Abstract. We examine the reasons why a US locality would voluntarily commit to the Cities for Climate Protection (CCP) campaign. Using geographic information systems analytic techniques, we map and measure a locality’s vulnerability to climate-change impacts at the county level of spatial precision. We analyze multiple measures of climate-change vulnerability, including expected temperature change, extreme weather events, and coastal proximity, as well as economic variables, demographic variables, and civic-participation variables that constitute a locality’s socioeconomic capacity to commit to costly climate-change policy initiatives. Bivariate and logistic regression results indicate that CCP-committed localities are quantitatively different to noncommitted localities on both climate-change risk and socioeconomic-capacity dimensions.
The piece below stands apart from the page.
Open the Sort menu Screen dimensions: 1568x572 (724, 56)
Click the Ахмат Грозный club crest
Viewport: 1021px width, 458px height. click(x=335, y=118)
On vulnerability measures, the odds of CCP-campaign participation increase significantly with the number of people killed and injured by extreme weather events, projected temperature change, and coastal proximity. On socioeconomic-capacity measures, the odds of CCP-campaign involvement increase with the percentage of citizens that vote Democrat and recycle, as well as the number of nonprofit organizations with an environment focus. The odds decrease in a county area as the percentage of the labor force employed in carbon-intensive industries increases.